韩国人类基因组的从头组装和相位。
De novo assembly and phasing of a Korean human genome.
机构信息
Genomic Medicine Institute (GMI), Medical Research Center, Seoul National University, Seoul 110-799, South Korea.
Department of Biochemistry and Molecular Biology, Seoul National University College of Medicine, Seoul 110-799, South Korea.
出版信息
Nature. 2016 Oct 13;538(7624):243-247. doi: 10.1038/nature20098. Epub 2016 Oct 5.
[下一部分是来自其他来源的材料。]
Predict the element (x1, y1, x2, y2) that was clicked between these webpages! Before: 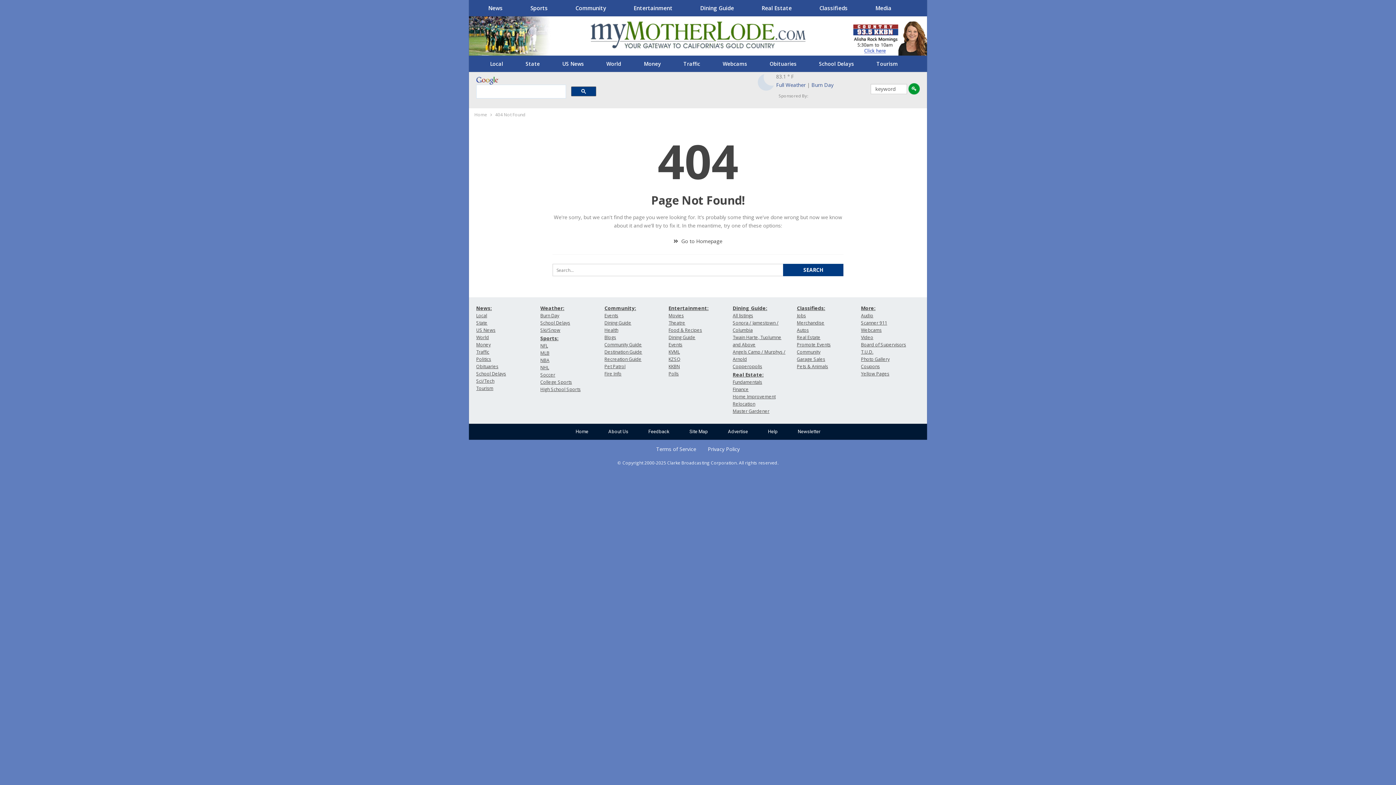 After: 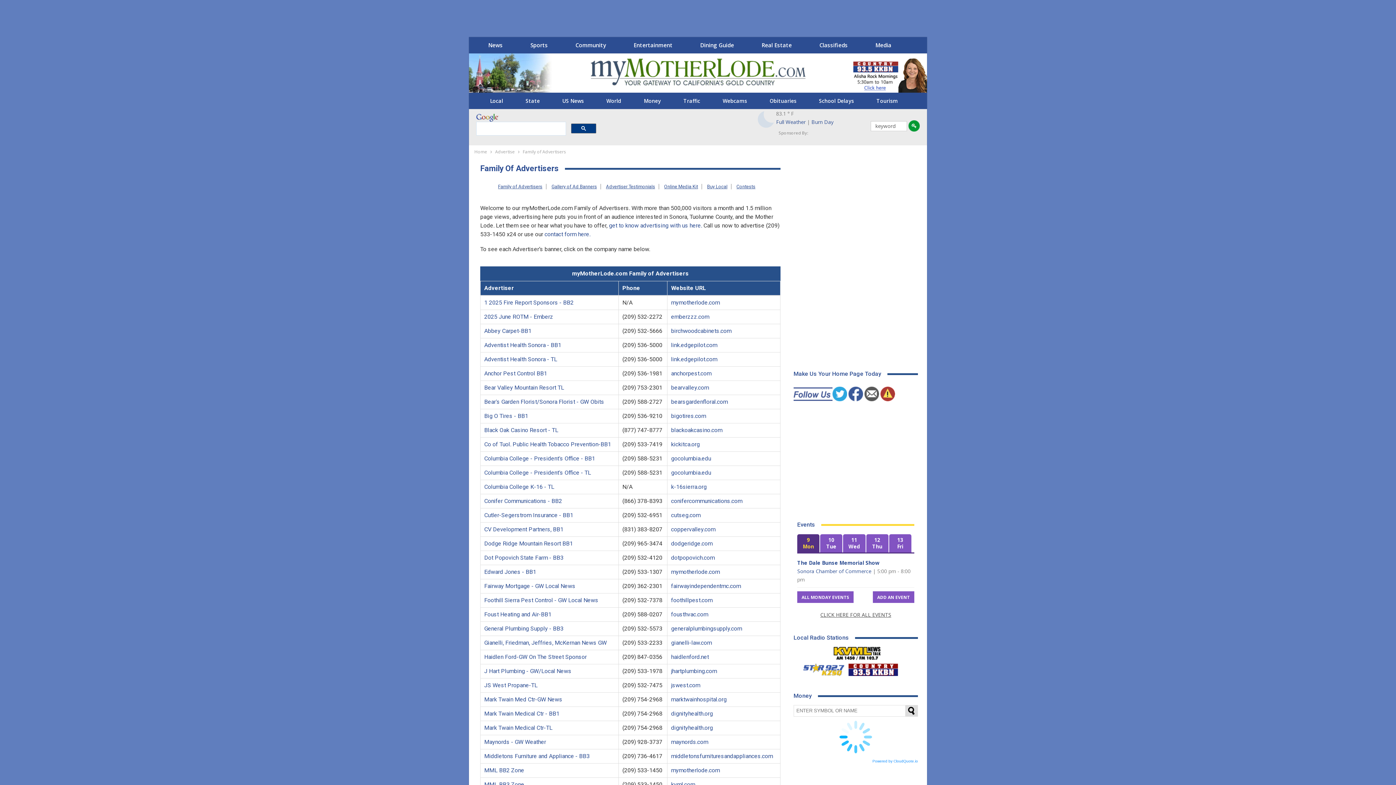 Action: label: Advertise bbox: (718, 423, 757, 439)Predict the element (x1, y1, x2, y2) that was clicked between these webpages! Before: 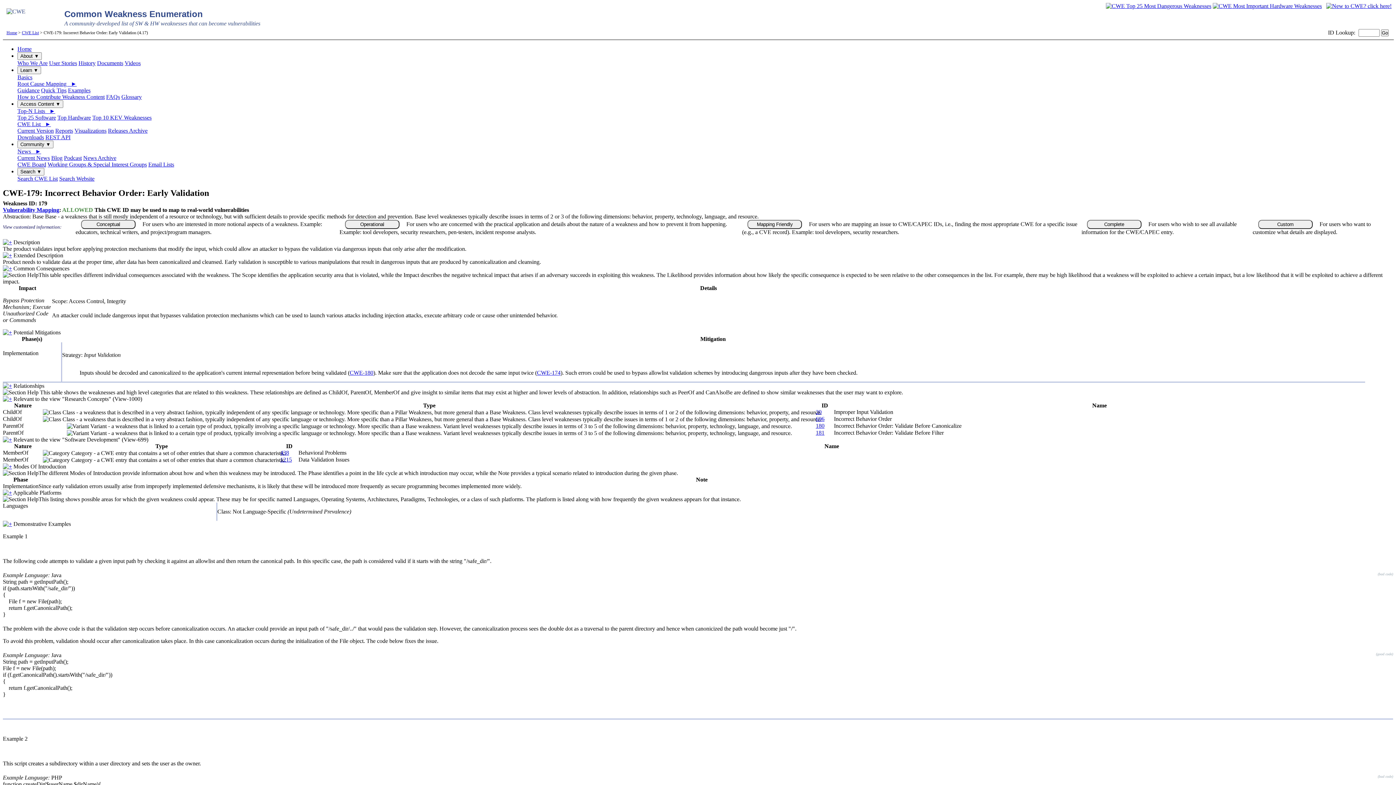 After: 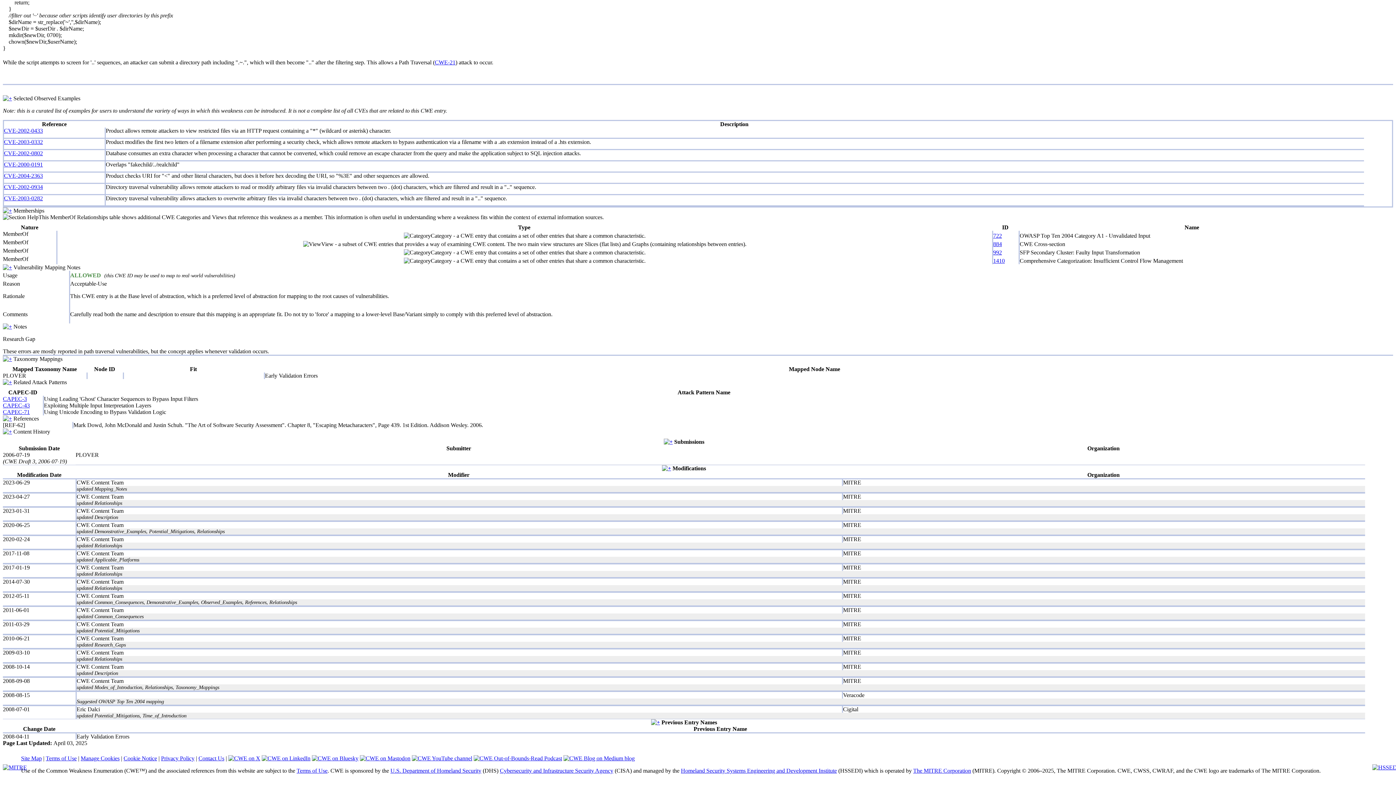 Action: bbox: (2, 206, 59, 213) label: Vulnerability MappingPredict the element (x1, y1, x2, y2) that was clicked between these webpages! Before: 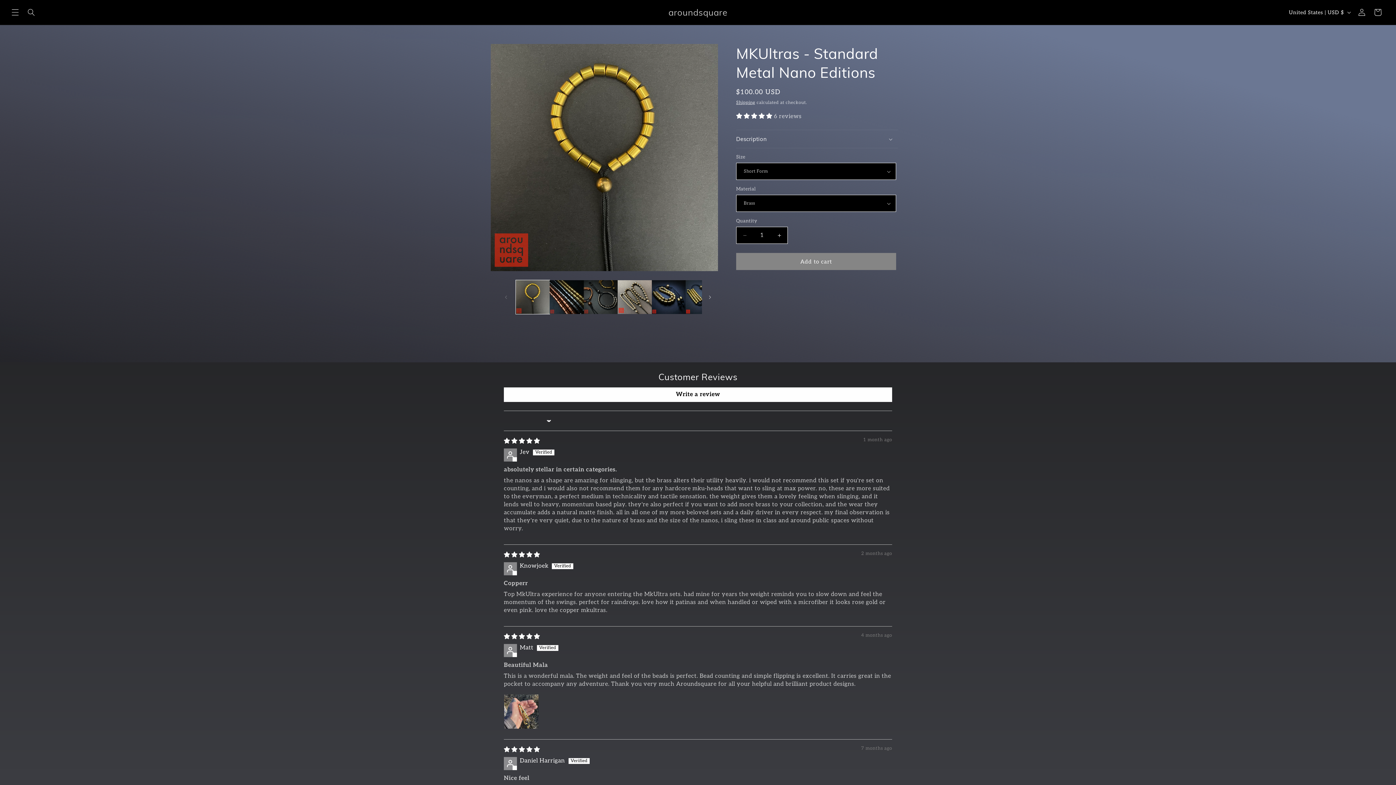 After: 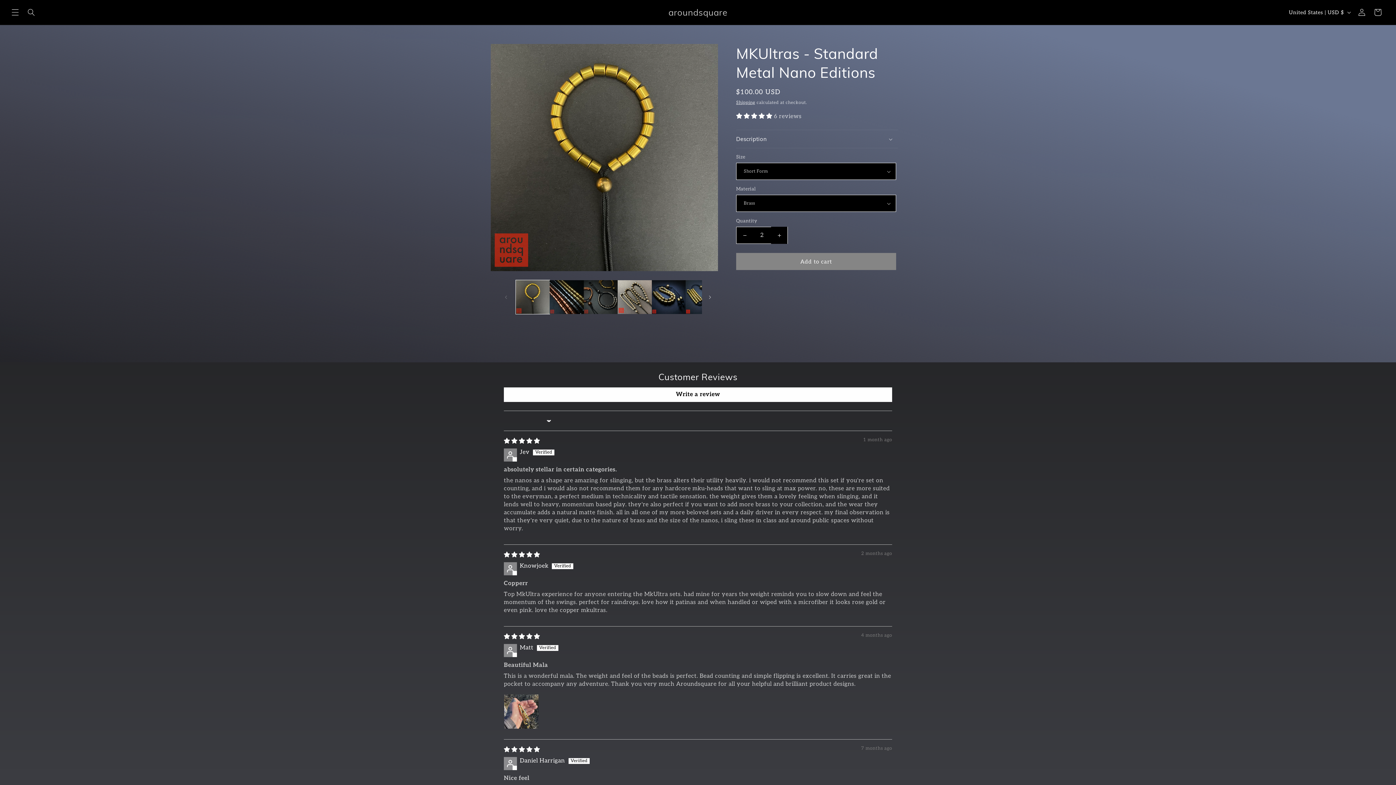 Action: bbox: (771, 226, 787, 244) label: Increase quantity for MKUltras - Standard Metal Nano EditionsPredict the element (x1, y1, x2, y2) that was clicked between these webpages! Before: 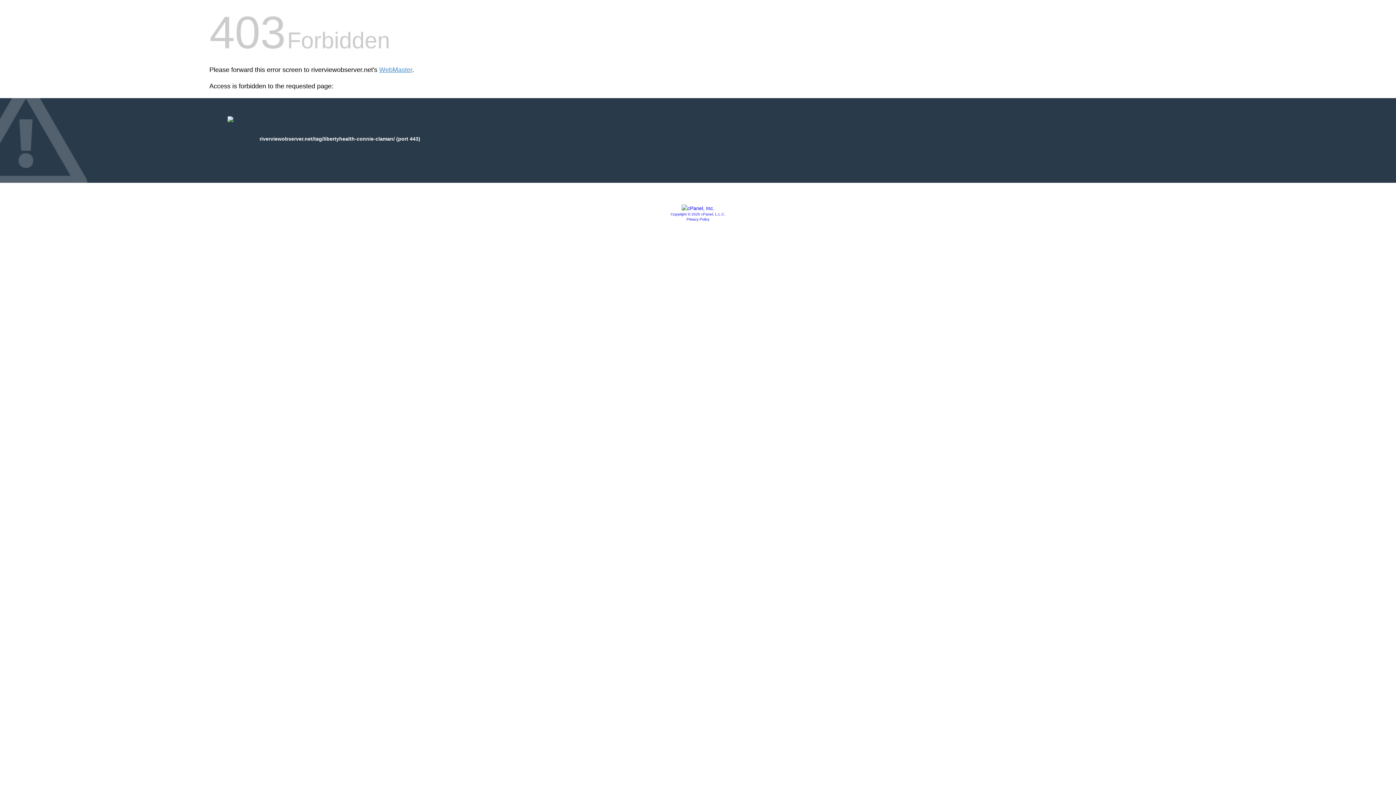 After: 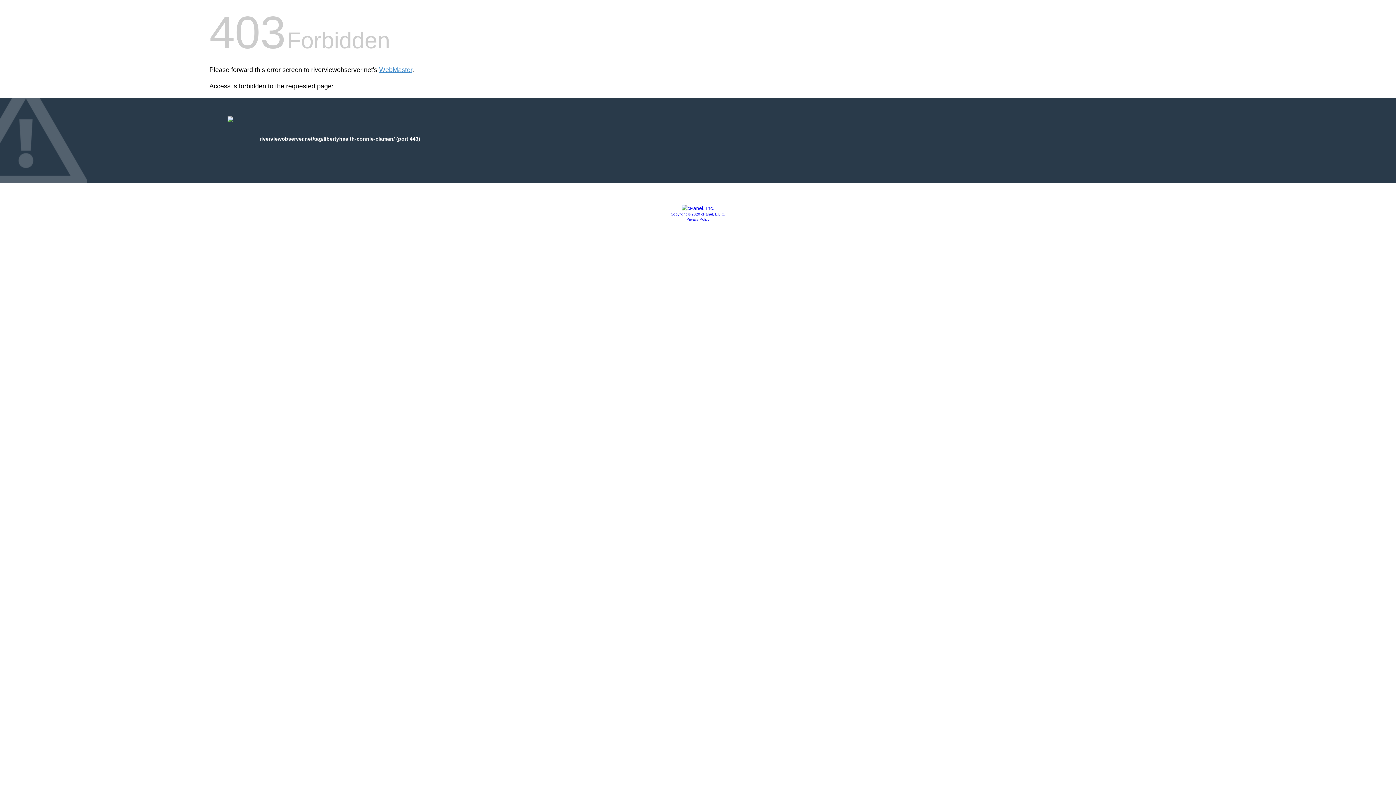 Action: label: Copyright © 2020 cPanel, L.L.C. bbox: (670, 212, 725, 216)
Advances in genome assembly and phasing provide an opportunity to investigate the diploid architecture of the human genome and reveal the full range of structural variation across population groups. Here we report the de novo assembly and haplotype phasing of the Korean individual AK1 (ref. 1) using single-molecule real-time sequencing, next-generation mapping, microfluidics-based linked reads, and bacterial artificial chromosome (BAC) sequencing approaches. Single-molecule sequencing coupled with next-generation mapping generated a highly contiguous assembly, with a contig N50 size of 17.9 Mb and a scaffold N50 size of 44.8 Mb, resolving 8 chromosomal arms into single scaffolds. The de novo assembly, along with local assemblies and spanning long reads, closes 105 and extends into 72 out of 190 euchromatic gaps in the reference genome, adding 1.03 Mb of previously intractable sequence. High concordance between the assembly and paired-end sequences from 62,758 BAC clones provides strong support for the robustness of the assembly. We identify 18,210 structural variants by direct comparison of the assembly with the human reference, identifying thousands of breakpoints that, to our knowledge, have not been reported before. Many of the insertions are reflected in the transcriptome and are shared across the Asian population. We performed haplotype phasing of the assembly with short reads, long reads and linked reads from whole-genome sequencing and with short reads from 31,719 BAC clones, thereby achieving phased blocks with an N50 size of 11.6 Mb. Haplotigs assembled from single-molecule real-time reads assigned to haplotypes on phased blocks covered 89% of genes. The haplotigs accurately characterized the hypervariable major histocompatability complex region as well as demonstrating allele configuration in clinically relevant genes such as CYP2D6. This work presents the most contiguous diploid human genome assembly so far, with extensive investigation of unreported and Asian-specific structural variants, and high-quality haplotyping of clinically relevant alleles for precision medicine.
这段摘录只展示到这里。